And that leads-- that's what I'm about to complete here-- would lead you, for example, very quickly to the interlacing theorem that I spoke about for eigenvalues and for singular values of when you perturb S or when you throw away a row and column of S. The eigenvalues go in between. That is the kind of conclusion that this max min stuff is set up to produce.
So here, let me just tell you what it would be. I'm aiming to get lambda 2. So I'm going to take a maximum over two dimensional spaces-- subspaces of R3. We're in 3D. So you can see that's sort of like 2-dimensional spaces. Let me give that subspace a name like V. That'll do. Cap V, everybody can see that that's a cap V. And then this will be the minimum over V.
So it's is kind of tricky. So I take any subspace that's two dimensional. And I'll take one in a moment. And I'll figure out the minimum.
Well, suppose I take this subspace V, which is spanned by the first two-- it's supposed to be a 2D subspace-- spanned by the first. Suppose I try example. The span of 1, 0, 0, and 0, 1, 0. In other words, all vectors u, v, 0. That's a 2D space.
What is the minimum of that Rayleigh quotient over that two-dimensional space? So now I'm taking a minimum. I don't have to think about saddle points. So I'm looking at the thing, but w is zero now. Everybody sees that I've squeezed it down to 2D. So w is zero. So what is the minimum now?
So this thing would become-- for this space-- would become the 5u squared and the 3v squared over the u squared plus the v squared, but the W is 0. So what's the minimum of that?
GILBERT STRANG: 3. 3. OK, the minimum is 3 for this particular space. Let me call it V special. For that particular space, the minimum is 3, correct? Everybody sees that. Because I just have u and v to play with, the 5 and the 3. So if I put everything into v, I get to 3.
And now, I take the maximum. So the maximum is at least 3, because this particular choice of V gave me the answer 3. And now, I'm taking the maximum over all possible 2D spaces. And I got 3 for one of the possible spaces of V. And I might get higher than 3 for some other one. But actually I don't. The truth is that this turns out to be 3 which is, of course, exactly what we wanted.
So I'm saying that this particular two-dimensional space, the minimum of over that, minimum, the minimum there is 3. And now, I maximize over all others. And so the idea is that for any other one, the minimum value will be below 3. And, therefore, when I go for the max of the mins, I get 3. So I just repeat that and then be quiet about this whole subject.
So it's a maximum over subspaces of a minimum of the Rayleigh quotient. If that subspace is exactly the perfect choice, this one, I get the value 3. And I'm claiming that's the biggest value I can get, because if I pick any other subspace-- what if I picked a subspace that-- suppose another v would be all vectors 0, v, w. What would I get for the minimum of this thing? But now w is in the picture and u is not in the picture. What I get for the minimum there?
GILBERT STRANG: 1. I'd get 1. The minimum would be when I put everything into w and I got one. And then when I take the max, it's not a winner. It's thrown out. The winner will be the that space and the 3. So I guess I'm hoping that you sort of see in this small example that you can express this middle saddle value as-- it's reasonable to think of it as a maximum in some directions and a minimum in another.

= = =

● **Brief 1**:
Write out every vector that the lecture excerpt spells out as three comma-separated entries.

= = =

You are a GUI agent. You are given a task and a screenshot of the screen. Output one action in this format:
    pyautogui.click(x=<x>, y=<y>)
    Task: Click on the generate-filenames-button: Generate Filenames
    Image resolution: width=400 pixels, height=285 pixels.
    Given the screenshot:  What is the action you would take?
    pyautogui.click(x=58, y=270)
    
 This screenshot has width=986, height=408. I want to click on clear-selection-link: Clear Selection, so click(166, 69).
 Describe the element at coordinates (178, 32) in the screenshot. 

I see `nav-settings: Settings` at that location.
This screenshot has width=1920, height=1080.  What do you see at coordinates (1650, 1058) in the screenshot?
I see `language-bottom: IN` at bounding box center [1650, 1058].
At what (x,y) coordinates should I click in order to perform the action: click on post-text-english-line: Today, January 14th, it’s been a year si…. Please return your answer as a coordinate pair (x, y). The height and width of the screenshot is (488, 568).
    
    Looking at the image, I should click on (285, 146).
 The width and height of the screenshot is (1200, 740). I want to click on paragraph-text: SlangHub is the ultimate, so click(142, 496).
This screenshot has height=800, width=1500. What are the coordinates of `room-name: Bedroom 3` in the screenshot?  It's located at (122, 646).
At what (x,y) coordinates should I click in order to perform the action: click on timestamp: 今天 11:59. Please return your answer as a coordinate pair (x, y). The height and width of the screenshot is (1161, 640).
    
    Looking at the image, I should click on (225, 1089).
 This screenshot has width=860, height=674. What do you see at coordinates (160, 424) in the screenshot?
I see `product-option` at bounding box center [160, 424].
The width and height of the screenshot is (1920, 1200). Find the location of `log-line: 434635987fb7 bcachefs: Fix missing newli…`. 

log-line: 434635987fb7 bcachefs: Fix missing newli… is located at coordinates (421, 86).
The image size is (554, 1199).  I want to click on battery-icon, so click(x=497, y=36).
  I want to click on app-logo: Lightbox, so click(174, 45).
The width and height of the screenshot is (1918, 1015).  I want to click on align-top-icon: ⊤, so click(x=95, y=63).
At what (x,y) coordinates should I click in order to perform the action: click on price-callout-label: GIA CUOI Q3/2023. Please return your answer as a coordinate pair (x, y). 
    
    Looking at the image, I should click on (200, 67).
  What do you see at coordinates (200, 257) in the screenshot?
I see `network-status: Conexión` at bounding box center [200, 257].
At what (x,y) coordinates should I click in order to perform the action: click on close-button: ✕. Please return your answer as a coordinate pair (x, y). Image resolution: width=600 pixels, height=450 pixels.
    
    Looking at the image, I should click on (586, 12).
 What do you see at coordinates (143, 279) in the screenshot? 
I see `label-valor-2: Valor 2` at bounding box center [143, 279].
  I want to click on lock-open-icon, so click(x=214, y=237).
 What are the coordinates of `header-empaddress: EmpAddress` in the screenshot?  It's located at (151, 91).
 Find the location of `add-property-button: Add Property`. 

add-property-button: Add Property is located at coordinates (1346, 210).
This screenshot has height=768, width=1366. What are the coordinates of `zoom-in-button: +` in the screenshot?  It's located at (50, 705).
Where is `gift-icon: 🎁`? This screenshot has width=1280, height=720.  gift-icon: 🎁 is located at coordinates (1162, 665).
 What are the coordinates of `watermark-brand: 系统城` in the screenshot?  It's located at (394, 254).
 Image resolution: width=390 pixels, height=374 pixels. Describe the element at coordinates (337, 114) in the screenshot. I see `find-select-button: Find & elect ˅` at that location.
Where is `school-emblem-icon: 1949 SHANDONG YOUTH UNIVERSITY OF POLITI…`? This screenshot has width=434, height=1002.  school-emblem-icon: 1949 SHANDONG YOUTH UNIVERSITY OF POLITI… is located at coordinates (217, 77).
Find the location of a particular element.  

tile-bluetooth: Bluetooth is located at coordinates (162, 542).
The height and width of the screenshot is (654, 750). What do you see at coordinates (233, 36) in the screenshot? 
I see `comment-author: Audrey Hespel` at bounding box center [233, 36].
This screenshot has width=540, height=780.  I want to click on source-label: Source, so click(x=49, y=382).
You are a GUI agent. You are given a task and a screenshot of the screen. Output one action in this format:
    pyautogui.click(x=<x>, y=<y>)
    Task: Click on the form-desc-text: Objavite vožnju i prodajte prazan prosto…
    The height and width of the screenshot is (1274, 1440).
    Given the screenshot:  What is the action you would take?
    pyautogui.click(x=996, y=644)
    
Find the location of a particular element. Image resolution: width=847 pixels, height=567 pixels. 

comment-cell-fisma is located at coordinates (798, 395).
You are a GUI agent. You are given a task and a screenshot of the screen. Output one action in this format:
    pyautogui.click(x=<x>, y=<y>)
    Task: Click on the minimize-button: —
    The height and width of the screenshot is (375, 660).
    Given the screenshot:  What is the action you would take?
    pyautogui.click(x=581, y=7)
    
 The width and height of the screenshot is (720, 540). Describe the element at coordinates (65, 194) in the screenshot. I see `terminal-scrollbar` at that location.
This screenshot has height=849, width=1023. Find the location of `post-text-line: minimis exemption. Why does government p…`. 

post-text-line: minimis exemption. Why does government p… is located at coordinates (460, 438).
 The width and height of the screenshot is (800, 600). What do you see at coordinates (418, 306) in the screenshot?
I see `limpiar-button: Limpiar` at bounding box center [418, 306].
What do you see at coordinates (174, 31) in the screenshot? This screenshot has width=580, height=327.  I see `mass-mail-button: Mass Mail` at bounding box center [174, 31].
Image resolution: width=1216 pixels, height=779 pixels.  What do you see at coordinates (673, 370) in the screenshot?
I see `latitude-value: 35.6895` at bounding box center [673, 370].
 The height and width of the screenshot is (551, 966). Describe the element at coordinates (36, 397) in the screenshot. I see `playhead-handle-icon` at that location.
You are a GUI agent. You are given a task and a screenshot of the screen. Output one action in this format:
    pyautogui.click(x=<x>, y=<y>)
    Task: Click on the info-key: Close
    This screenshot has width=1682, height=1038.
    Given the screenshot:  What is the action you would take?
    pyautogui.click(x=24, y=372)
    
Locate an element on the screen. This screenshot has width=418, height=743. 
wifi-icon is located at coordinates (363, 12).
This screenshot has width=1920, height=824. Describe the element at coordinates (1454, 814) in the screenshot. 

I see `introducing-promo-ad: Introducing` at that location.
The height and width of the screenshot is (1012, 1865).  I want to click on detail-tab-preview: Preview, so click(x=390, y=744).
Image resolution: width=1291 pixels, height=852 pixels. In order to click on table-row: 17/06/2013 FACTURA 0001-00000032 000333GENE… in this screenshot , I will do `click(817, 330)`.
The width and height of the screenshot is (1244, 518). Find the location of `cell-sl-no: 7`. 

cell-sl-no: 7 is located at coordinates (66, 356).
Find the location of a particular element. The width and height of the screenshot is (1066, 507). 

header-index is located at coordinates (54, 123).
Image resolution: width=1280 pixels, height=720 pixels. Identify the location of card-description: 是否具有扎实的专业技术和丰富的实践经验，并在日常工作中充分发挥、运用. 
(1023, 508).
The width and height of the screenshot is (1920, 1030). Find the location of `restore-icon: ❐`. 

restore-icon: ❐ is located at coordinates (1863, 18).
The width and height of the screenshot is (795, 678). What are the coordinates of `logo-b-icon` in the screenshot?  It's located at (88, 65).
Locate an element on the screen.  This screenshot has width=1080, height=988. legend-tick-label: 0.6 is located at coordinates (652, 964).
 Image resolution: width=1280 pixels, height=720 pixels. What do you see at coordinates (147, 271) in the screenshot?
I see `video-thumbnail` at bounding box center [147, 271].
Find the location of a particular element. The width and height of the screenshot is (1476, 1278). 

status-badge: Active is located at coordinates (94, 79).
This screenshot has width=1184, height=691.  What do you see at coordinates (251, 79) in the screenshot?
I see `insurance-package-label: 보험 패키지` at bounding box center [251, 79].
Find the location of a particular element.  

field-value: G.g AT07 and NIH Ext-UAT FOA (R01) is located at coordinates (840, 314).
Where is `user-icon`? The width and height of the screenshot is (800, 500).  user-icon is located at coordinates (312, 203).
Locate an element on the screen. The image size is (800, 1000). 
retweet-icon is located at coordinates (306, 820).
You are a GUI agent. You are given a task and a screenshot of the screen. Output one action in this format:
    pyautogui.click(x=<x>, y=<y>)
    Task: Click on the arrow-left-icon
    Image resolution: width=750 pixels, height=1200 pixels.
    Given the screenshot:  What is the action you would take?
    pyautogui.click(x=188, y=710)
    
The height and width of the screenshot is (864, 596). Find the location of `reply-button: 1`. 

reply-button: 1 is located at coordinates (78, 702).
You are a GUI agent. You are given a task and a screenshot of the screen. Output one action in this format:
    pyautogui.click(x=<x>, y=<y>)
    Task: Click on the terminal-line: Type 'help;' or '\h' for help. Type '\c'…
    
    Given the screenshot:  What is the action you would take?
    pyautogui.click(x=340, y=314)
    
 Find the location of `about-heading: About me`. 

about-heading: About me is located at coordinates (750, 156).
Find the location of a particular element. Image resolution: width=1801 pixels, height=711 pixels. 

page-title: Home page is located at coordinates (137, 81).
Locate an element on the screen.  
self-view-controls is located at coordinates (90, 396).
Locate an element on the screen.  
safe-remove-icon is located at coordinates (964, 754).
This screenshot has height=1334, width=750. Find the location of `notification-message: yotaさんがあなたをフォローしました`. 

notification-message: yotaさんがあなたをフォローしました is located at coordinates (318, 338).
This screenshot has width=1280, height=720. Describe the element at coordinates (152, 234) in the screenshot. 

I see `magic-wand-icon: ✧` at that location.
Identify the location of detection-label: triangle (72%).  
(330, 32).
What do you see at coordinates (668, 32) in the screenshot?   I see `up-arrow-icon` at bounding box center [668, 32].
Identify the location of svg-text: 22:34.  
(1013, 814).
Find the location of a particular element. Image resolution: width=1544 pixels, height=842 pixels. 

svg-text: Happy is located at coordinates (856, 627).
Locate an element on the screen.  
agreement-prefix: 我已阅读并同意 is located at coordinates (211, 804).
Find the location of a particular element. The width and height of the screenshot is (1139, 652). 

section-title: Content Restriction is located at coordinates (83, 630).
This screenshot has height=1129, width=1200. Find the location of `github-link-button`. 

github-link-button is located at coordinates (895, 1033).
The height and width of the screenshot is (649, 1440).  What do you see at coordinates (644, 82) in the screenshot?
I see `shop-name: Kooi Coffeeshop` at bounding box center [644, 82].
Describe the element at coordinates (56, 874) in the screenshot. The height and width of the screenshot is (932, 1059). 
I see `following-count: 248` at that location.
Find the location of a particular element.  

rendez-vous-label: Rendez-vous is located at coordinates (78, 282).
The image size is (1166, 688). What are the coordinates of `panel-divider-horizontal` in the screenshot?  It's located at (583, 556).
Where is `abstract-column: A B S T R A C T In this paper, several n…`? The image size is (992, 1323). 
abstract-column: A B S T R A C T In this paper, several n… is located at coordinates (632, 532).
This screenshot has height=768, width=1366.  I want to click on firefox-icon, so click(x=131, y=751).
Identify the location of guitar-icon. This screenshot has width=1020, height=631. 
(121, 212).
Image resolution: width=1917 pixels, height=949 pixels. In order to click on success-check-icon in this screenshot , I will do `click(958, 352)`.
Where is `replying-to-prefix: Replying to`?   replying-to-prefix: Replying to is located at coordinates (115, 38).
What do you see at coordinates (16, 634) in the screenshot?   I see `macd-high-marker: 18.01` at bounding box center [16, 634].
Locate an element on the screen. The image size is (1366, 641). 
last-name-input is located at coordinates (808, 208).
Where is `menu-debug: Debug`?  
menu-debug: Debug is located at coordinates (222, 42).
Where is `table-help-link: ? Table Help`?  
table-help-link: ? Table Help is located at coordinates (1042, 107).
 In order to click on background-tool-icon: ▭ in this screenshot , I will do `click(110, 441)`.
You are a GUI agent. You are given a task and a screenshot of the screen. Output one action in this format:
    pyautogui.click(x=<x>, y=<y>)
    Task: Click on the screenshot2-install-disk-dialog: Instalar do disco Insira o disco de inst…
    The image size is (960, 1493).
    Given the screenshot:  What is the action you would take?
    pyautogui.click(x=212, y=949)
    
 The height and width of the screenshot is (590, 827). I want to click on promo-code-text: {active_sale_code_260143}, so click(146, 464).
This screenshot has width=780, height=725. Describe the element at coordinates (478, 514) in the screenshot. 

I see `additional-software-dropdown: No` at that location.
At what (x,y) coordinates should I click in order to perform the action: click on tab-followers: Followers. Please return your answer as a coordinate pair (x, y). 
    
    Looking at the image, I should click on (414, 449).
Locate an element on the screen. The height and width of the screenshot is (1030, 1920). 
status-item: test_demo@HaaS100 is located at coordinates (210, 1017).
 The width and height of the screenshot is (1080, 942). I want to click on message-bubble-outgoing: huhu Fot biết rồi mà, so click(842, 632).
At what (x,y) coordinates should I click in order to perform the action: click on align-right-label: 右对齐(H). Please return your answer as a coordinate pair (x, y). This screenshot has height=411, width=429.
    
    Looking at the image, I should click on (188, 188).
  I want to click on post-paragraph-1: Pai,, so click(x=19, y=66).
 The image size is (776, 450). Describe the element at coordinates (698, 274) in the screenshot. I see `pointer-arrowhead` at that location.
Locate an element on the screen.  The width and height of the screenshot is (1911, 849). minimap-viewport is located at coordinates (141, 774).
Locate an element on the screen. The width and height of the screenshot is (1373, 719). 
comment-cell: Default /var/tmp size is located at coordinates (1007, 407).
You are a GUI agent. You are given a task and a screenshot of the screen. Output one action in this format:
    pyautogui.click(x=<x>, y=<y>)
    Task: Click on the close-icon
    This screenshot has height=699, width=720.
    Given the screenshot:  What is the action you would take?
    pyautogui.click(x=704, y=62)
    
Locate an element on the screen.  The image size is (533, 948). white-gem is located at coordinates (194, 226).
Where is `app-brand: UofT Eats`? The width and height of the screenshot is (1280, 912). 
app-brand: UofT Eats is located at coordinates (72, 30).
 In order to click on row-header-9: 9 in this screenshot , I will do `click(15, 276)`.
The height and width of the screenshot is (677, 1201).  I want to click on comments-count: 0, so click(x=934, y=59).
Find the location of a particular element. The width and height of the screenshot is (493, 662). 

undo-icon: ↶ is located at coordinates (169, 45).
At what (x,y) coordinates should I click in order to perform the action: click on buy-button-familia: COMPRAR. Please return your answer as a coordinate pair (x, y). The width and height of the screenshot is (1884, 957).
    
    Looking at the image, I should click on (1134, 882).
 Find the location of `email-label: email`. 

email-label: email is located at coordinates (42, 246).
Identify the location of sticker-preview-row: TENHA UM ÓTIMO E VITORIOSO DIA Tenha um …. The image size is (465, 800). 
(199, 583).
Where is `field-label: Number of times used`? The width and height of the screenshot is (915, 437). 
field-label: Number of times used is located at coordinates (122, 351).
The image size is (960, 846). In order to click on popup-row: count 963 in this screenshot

= = =

● **Brief 2**:
In the listing, reproduce the lines from the line with "Image resolution: width=1917" to the line with "What do you see at coordinates (16, 634)".

● **Response area 1**:
1, 0, 0
0, 1, 0
u, v, 0
0, v, w

● **Response area 2**:
Image resolution: width=1917 pixels, height=949 pixels. In order to click on success-check-icon in this screenshot , I will do `click(958, 352)`.
Where is `replying-to-prefix: Replying to`?   replying-to-prefix: Replying to is located at coordinates (115, 38).
What do you see at coordinates (16, 634) in the screenshot?   I see `macd-high-marker: 18.01` at bounding box center [16, 634].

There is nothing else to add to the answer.